Itulah sebabnya, setelah belajar dari apa yang dilakukan BUMN PT Hijau Lestari di Jabar, saya terpikir untuk mengembangkan sorgum. Tanaman ini tidak asing bagi saya. Waktu kecil saya pernah menanam sorgum di desa saya. Waktu itu disebut jagung cantel. Bisa untuk nasi, bubur, camilan ataupun tepung. Bisa juga untuk marning (popcorn dalam bentuk yang lebih kecil).

Menristek, Pak Gusti M Hatta menginformasikan di lingkungannya banyak ahli yang bisa digali ilmunya. Tidak hanya tentang menanam sorgum, tapi juga industri hilirnya. Termasuk yang dari IPB, Unpad, dan Unila. Mereka itulah yang berkumpul pekan lalu. Pertemuan pun berlangsung dengan dinamisnya.

Bahkan mata Prof Sungkono sampai berlinang-linang. Saking terharu dan semangatnya. “Saya ini ahli sorgum yang baru sekarang didengar pendapat saya. Inilah mimpi saya. Sorgum diperhatikan,” ujarnya.

Putusan pun dibuat hari itu. BUMN akan mencari 15.000 ha tanah tidak subur untuk ditanami sorgum secara besar-besaran. Selama ini di Jabar BUMN memang sudah membina petani untuk menanam sorgum, tapi kecil-kecilan. Ini karena lahannya milik petani yang luasannya memang terbatas.

Tapi banyak petani lahan kering yang jatuh cinta. Sampai-sampai ada seorang petani yang aslinya bernama Supardi yang tinggal di Soreang, Kabupaten Bandung, mendapat panggilan baru: Abah Sorgum. Itu karena dia sangat gigih meyakinkan petani lain untuk menanam sorgum. Juga karena Abah Sorgum terus menciptakan makanan berbasis tepung sorgum.

Pengalaman Jabar itulah yang memberikan keyakinan untuk pengembangan besar-besaran. Lahan-lahannya siap didapat: Jatim (Banyuwangi Timur Laut yang kurang subur), Sulsel, Sultra, dan Sumba. Di lokasi-lokasi tersebut BUMN memang memiliki tanah tandus yang sangat luas yang kurang produktif. Akhir tahun ini lahan-lahan tersebut sudah harus berubah menjadi kawasan sorgum.

Tentu dalam waktu yang dekat  diperlukan benih sorgum dalam jumlah besar. Sampai 50 ton. Tapi tidak akan sulit. Bisa disiapkan lahan 100 ha yang akan ditanami sorgum khusus untuk benih.

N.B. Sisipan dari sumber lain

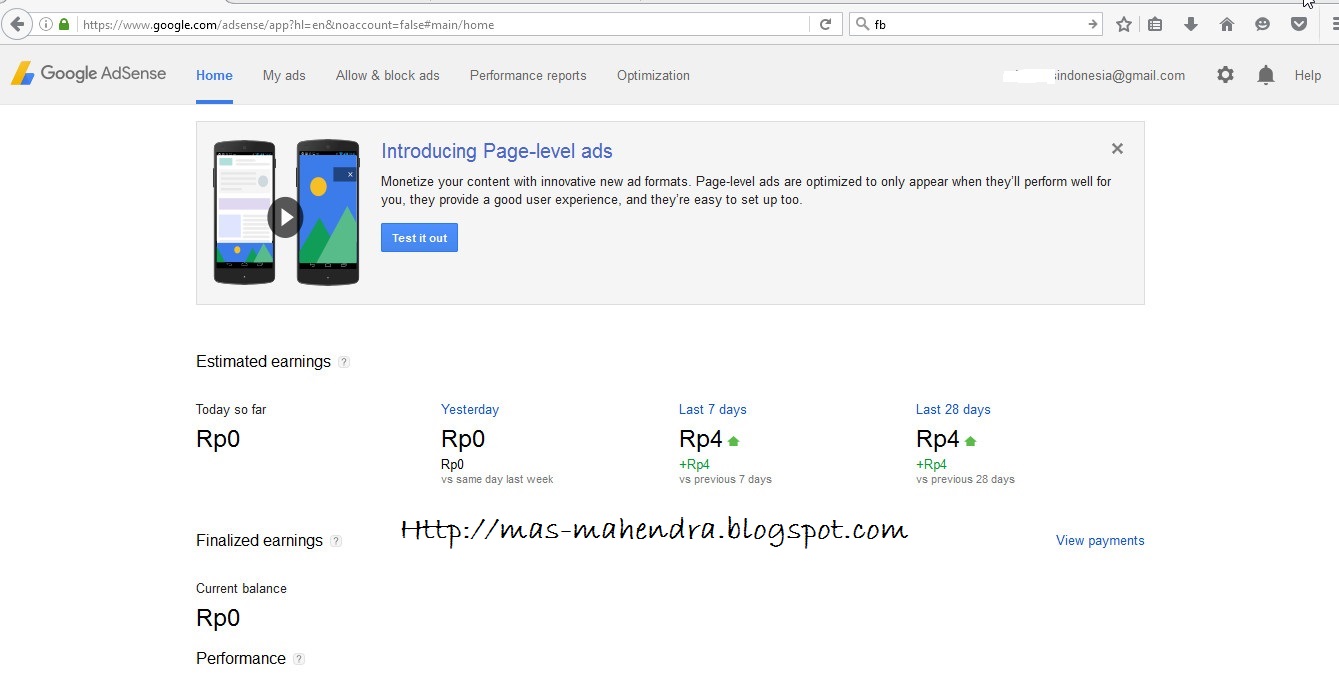This screenshot has width=1339, height=695.
Task: Open the Firefox home page icon
Action: [1226, 23]
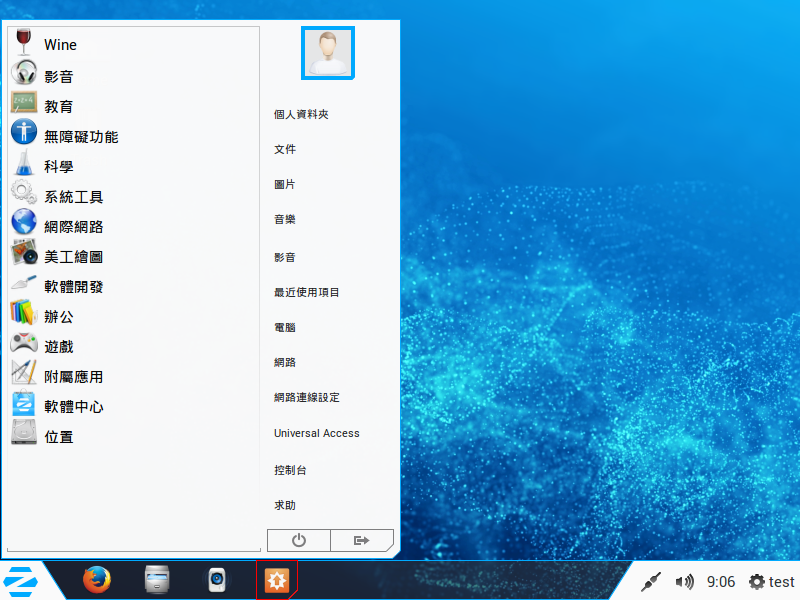The image size is (800, 600).
Task: Select 軟體中心 from the menu
Action: point(73,407)
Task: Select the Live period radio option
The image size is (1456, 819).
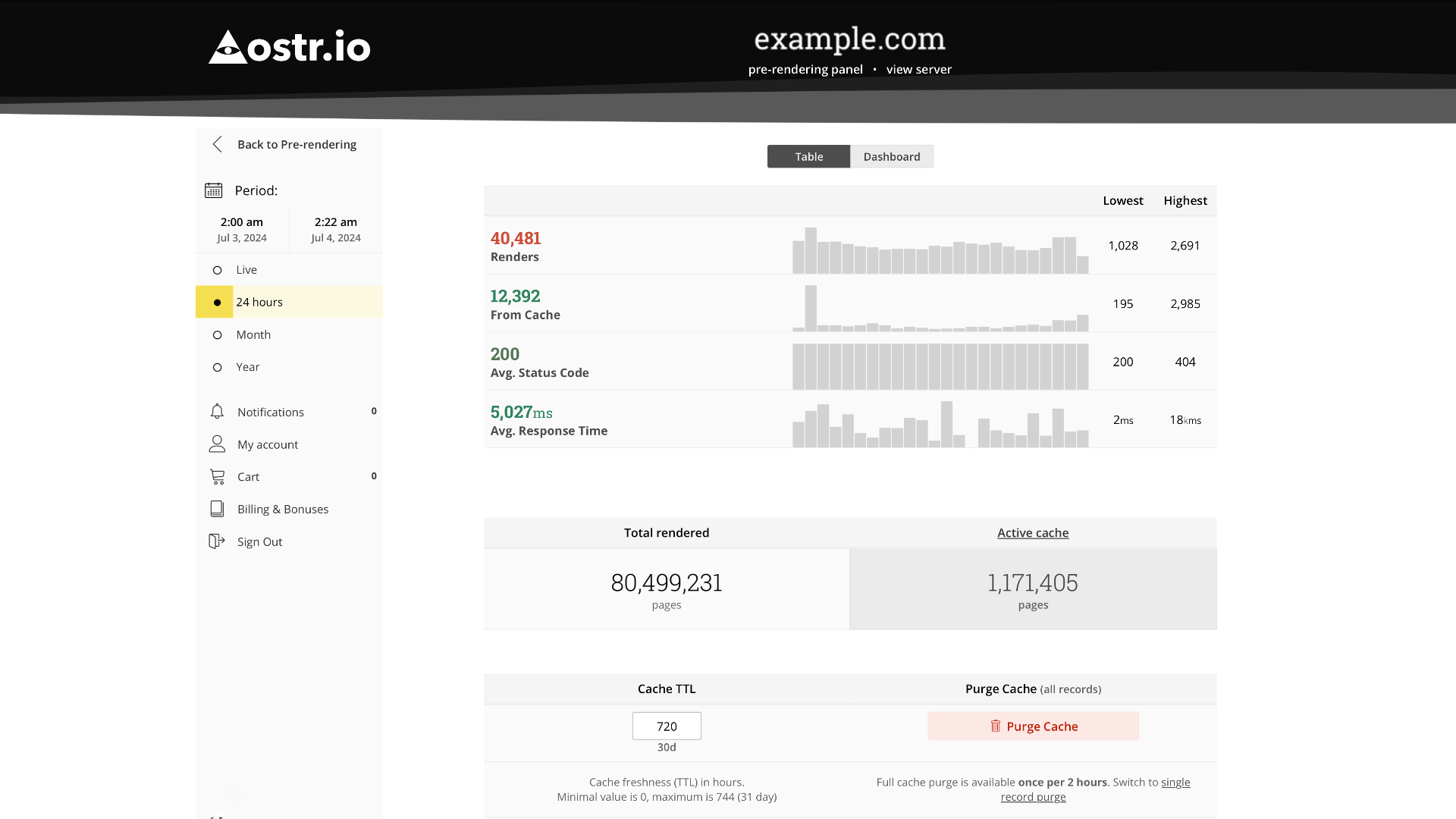Action: point(218,270)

Kelebihan sorgum ini, saat untaian buahnya siap dipanen, batang dan daunnya masih hijau. Ini sangat seksi untuk makanan ternak. Tiap hektar bisa menghasilkan batang/daun sampai 50 ton. Karena itu tanam sorgum dalam skala besar akan dikaitkan dengan program peternakan sapi skala besar pula. Baik yang di Sumba, Sulsel, Sultra, maupun Jatim.

Memang tepung sorgum memiliki kelemahan: tepungnya tidak bisa mengembang. Tidak seperti terigu. Karena itu tepung sorgum tidak bisa untuk membuat roti. Harus dicampur gandum. Kalau dicampur gandum rotinya justru akan lebih baik. Dengan demikian impor gandum bisa berkurang 30 persen. Satu jumlah yang sangat besar.

Tapi sorgum memiliki kelebihan yang luar biasa. Di samping harganya lebih murah, tepung sorgum tidak mengandung unsur gluten, zat yang bisa membuat anak menjadi autis. Karena itu untuk makanan seperti kue dan biskuit yang tidak memerlukan proses mengembang, sorgum adalah jawabnya.

Walhasil sorgum akan menjadi unggulan BUMN di samping program pangan lainnya seperti Proberas, Yarnen, pencetakan sawah baru, pengadaan beras Bulog, peningkatan produksi gula, garam, pabrik sagu, dan ternak sapi.  Semuanya berat tapi bukan tidak mungkin terwujud.